18年は不正薬物の密輸摘発が増加・多様化~財務省

 財務省は、2018年の1年間に全国の税関が空港や港湾等における不正薬物の密輸入その他の関税法違反事件の取締り実績を公表した。不正薬物全体の摘発件数は886件(前年比13%増)、押収量は約1493キログラム(同8%増)と、3年連続で1トンを超えた。摘発件数及び押収量とも過去3番目と、依然として深刻な状況にある。不正薬物とは、覚醒剤、大麻、あへん、麻薬(ヘロイン、コカイン、MDMA等)、向精神薬及び指定薬物をいう。

 覚醒剤の摘発件数は171件(前年比13%増)、押収量は約1156キログラム(同0.3%減)となり、史上初めて3年連続1トン超えとなった。

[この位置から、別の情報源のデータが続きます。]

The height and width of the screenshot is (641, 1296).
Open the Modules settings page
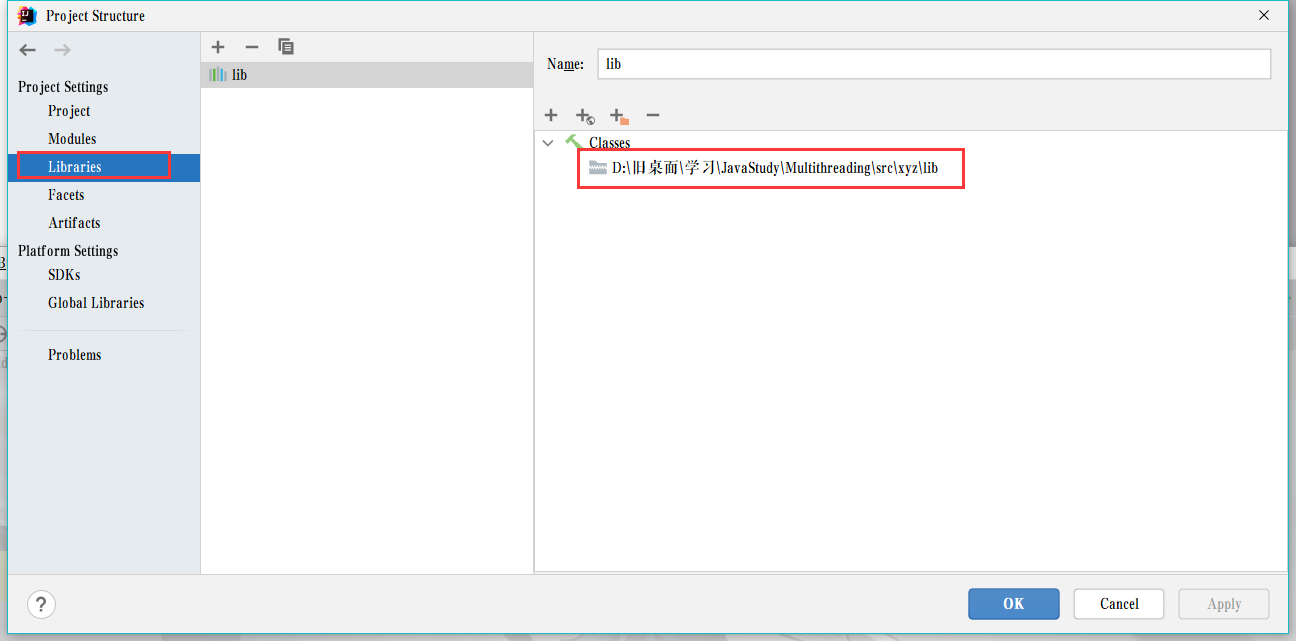[72, 139]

押収した覚醒剤は、薬物乱用者の通常使用量で約3853万回分、末端価格にして約693億6000万円に相当する。密輸形態別にみると、航空機旅客等は摘発件数・押収量ともにやや減少。その一方で、商業貨物及び国際郵便物による摘発件数は増加し、商業貨物は押収量も2倍以上に伸びた。

 大麻は近年、急増傾向が続いているが、2018年の摘発件数は230件(前年比35%増)となり、4年連続で100件超えが続いている。押収量も約156キログラム(同20%増)と、急増した前年を更に上回る増加ぶり。例えば、アメリカの国際郵便物から大麻計19件・約28キログラムを摘発。航空機旅客では過去最大となる事犯(カナダから到着した中国人旅客の携帯品から大麻約92キログラム)を摘発した。

 麻薬は、全体の摘発件数が229件(前年比約1.4倍)、押収量は約165キログラム(同約2倍)と増加。このうち、コカインの摘発件数は56件(同約2.3倍)、押収量は約152キログラム(同約15.5倍)と急増し、押収量は過去最高となった。MDMAの押収量は、約9キログラム(同約80.4倍)及び約2万1千錠(同約13.7倍)と激増している(摘発件数は59件(同約1.2倍))。

 そのほか、指定薬物の摘発件数は218件(前年比21%減)とやや減少したが、押収量は約16キログラム(同約1.9倍)と急増。指定薬物とは、中枢神経系の興奮・抑制・幻覚の作用を有する蓋然性が高く、人の身体に使用された場合に保健衛生上の危害が発生する おそれがあるとして、厚生労働大臣が指定する薬物をいう。また、銃砲の摘発件数は10件(同約1.4倍)、押収量は12丁(同約37%減)となった。